Question

Two persons $A$ and $B$ of mass $50\,kg$ and $100\,kg$ are standing at extremities of a boat of mass $100\,kg$ with length $5\,m$ floating at rest in still water. What is the distance moved by the boat if they interchange their positions?

Answer 1

Hint:In order to calculate the movement of the boat, a vertical Reference Line is considered through that end of the boat where the person $A$, whose mass is 50 kg, is standing at the initial position of the boat. The length of the boat is perpendicular to the reference line because the length of the boat is horizontal and the reference line is vertical.

Complete step by step answer:
It is given that the boat is floating at rest in the still water. So, according to the law of conservation of momentum its centre of mass should be at rest.Now, in order to locate the position of the Centre of mass, let us consider that it is situated at a distance of $x\,metre$ from the line of reference.The following quantities are given to us in the question:
mass of boat ${m_b} = 100\,kg$
mass of the person$A$ ${m_A} = 50\,kg$
mass of the person $B$ ${m_B} = 100\,kg$$250d = 250$
length of boat $L = 5\,m$

Distance of centre of mass of boat from reference line $\dfrac{L}{2} = 2.5m$
$x = \dfrac{{{m_A} \times 0 + {m_b} \times \dfrac{L}{2} + {m_B} \times L}}{{{m_b} + {m_B} + {m_A}}}m$
On putting the given values,
$x = \dfrac{{50 \times 0 + 100 \times 2.5 + 100 \times 5}}{{100 + 100 + 50}}m$
When the two persons interchange their positions on the boat, then let the boat be shifted $d$ metre from its initial position.
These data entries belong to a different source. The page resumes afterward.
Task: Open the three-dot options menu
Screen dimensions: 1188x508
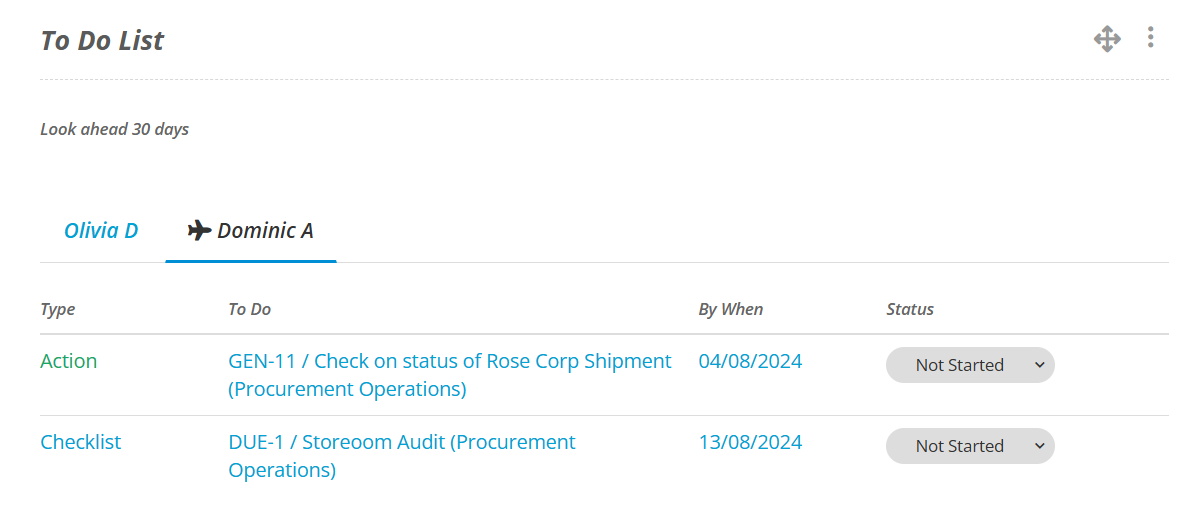Action: [1150, 37]
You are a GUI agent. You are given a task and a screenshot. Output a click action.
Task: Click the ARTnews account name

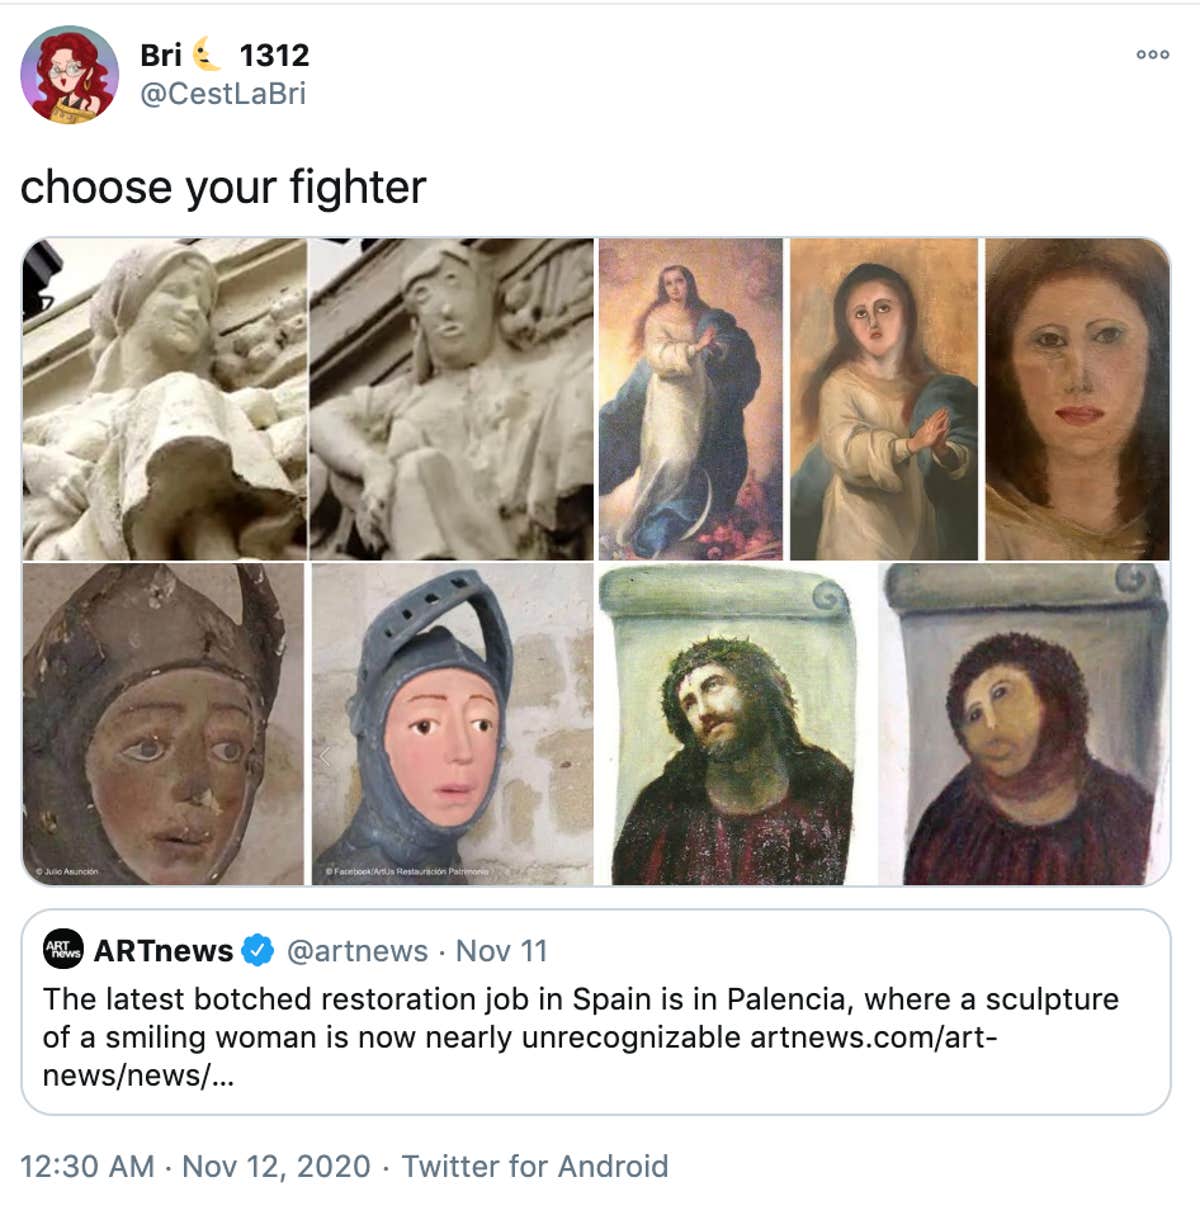pos(163,950)
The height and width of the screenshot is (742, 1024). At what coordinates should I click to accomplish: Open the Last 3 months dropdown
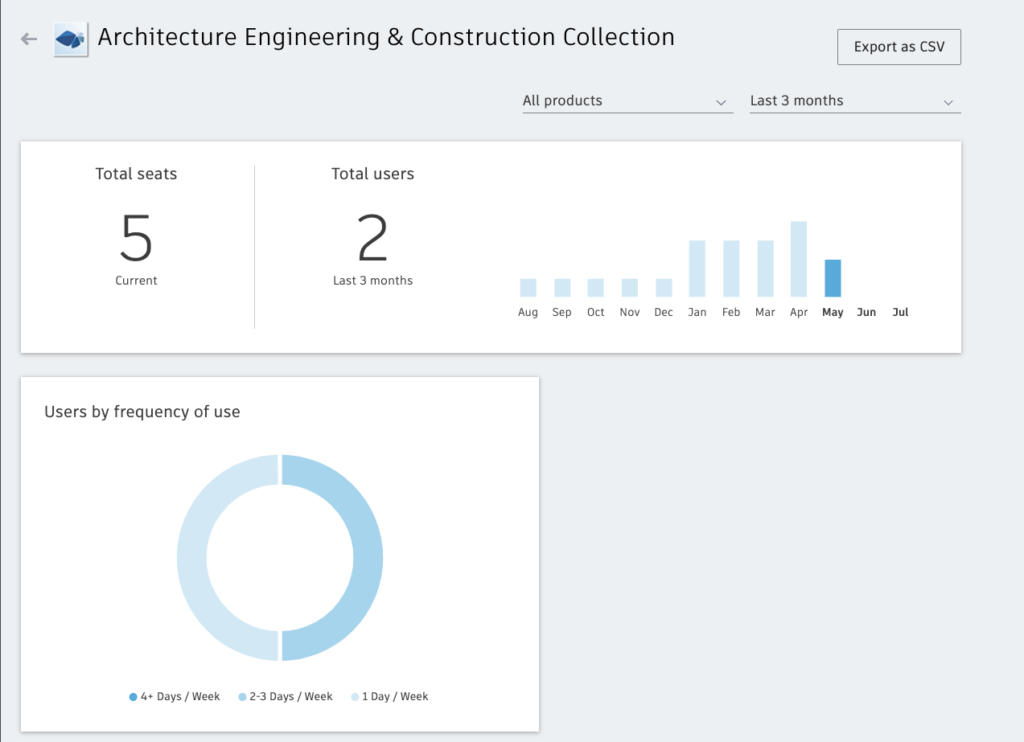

But this shift will not change the distance of the centre of mass of the system from the reference line.For the shifted position of the boat,
$x = \dfrac{{{m_B} \times d + {m_b} \times \left( {d + \dfrac{L}{2}} \right) + {m_A} \times \left( {d + L} \right)}}{{{m_b} + {m_B} + {m_A}}}m$

On putting the required values, we get,
$3 = \dfrac{{100 \times d + 100 \times \left( {d + 2.5} \right) + 50 \times \left( {d + 5} \right)}}{{100 + 100 + 50}}m$
$\Rightarrow 3 = \dfrac{{100 \times d + 100 \times \left( {d + 2.5} \right) + 50 \times \left( {d + 5} \right)}}{{250}}m$
On cross multiplying,
$3 \times 250 = 100d + 100d + 250 + 50d + 250$
$\Rightarrow 250d = 750 - 500$
On further solving, we get,
$250d = 250$
$\therefore d = 1\,m$

So, the distance moved by the boat when the two persons interchange their positions is $d = 1\,m$.

Note: In this question, the calculation is made keeping in mind that the distance of centre of mass in respect of a reference line remains unchanged even if there is a rearrangement of masses within the system, provided that no external force is exerted on the system.